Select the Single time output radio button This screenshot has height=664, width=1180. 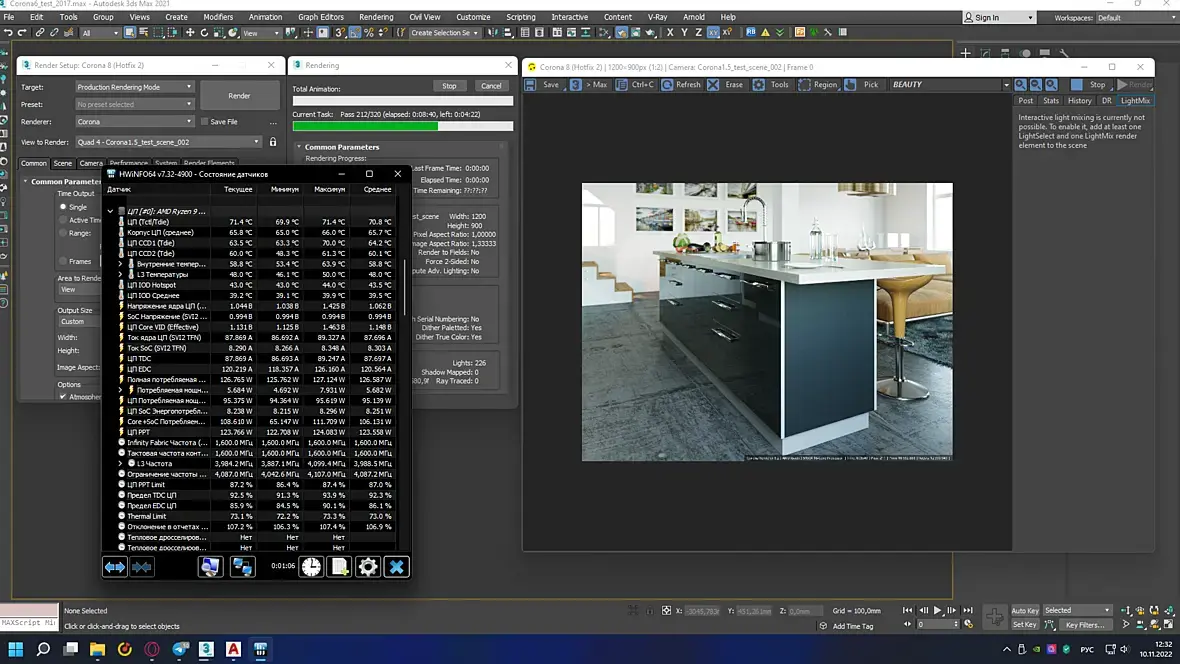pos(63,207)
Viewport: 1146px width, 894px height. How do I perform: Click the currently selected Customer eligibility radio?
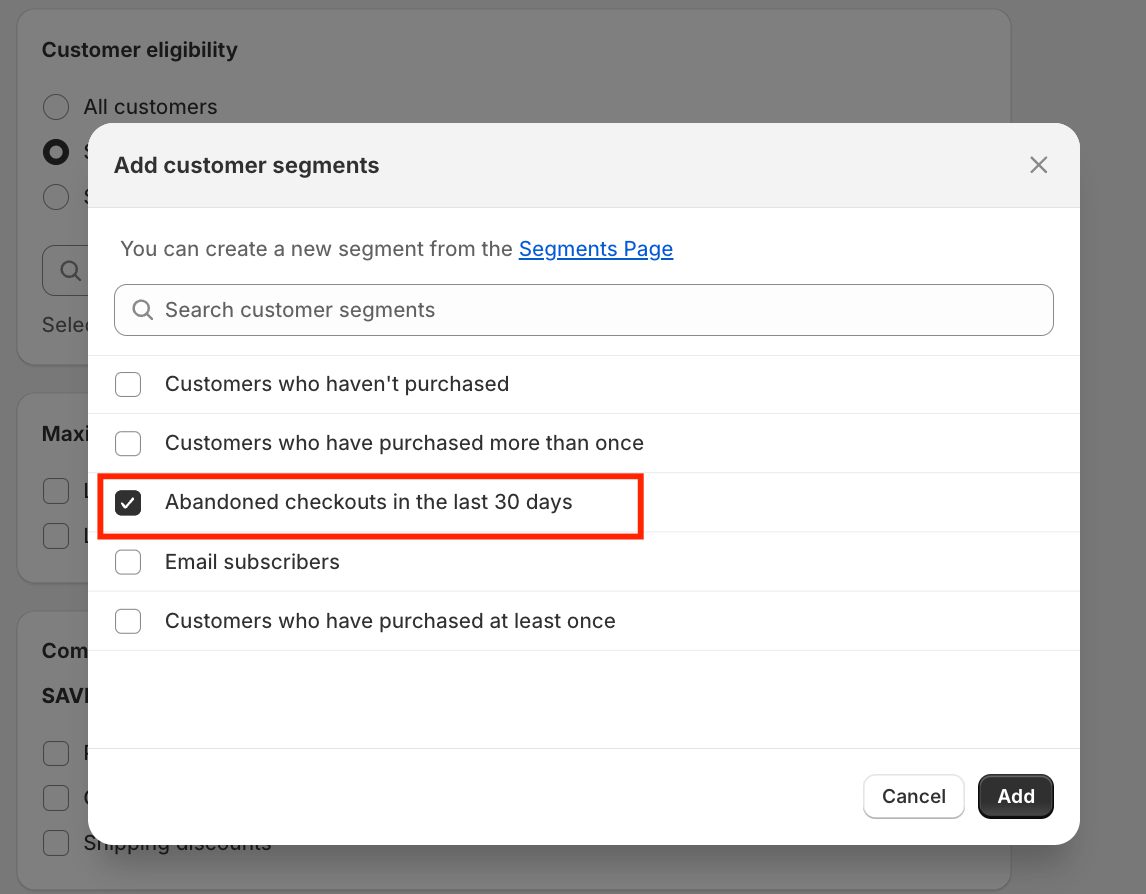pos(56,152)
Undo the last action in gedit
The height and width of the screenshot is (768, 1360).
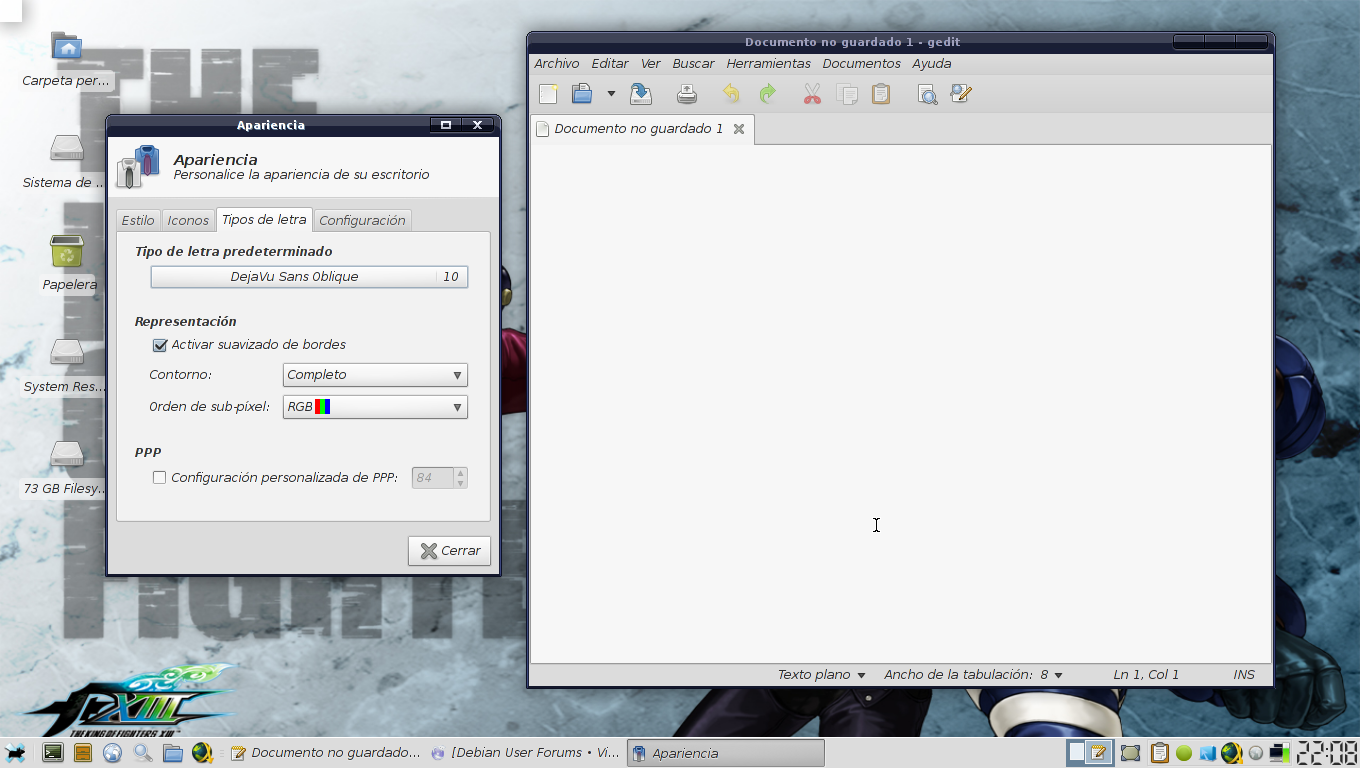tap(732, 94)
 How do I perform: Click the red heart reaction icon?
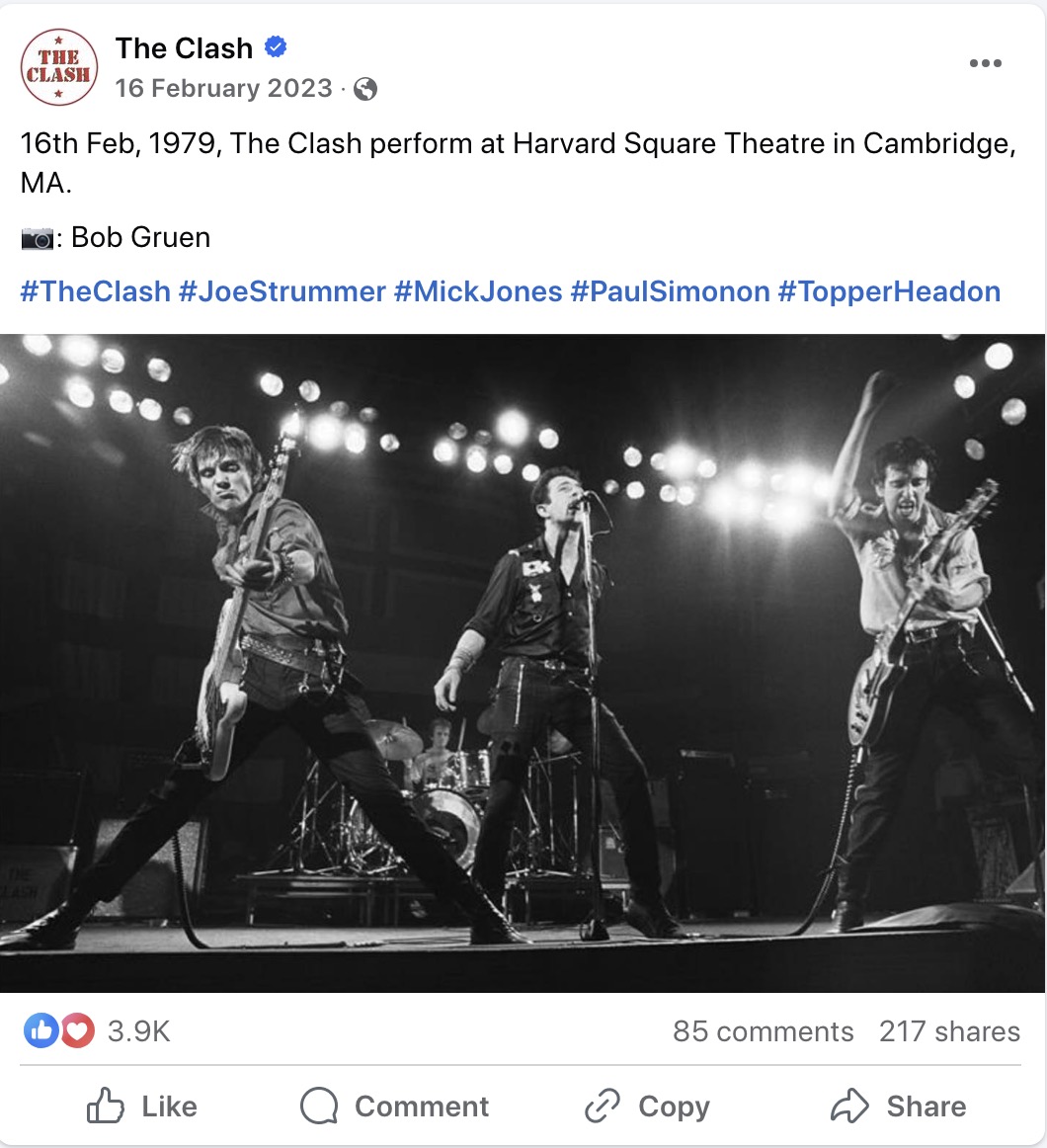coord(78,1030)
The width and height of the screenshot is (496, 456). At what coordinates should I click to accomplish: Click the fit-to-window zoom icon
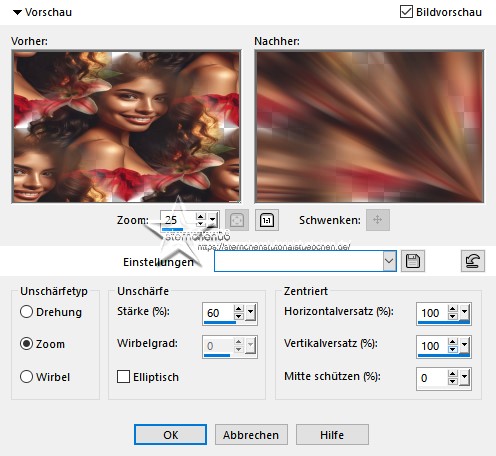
• • • • •
§ TASK DIRECTIONS: Starting where a line contains "How do I perform: Click the red" and finishing at the last line above, set down every line exactly as it reads, with no pictures.

§ YOUR SOLUTION:
 How do I perform: Click the red heart reaction icon?
coord(78,1030)
The width and height of the screenshot is (496, 456). At what coordinates should I click to accomplish: Click the fit-to-window zoom icon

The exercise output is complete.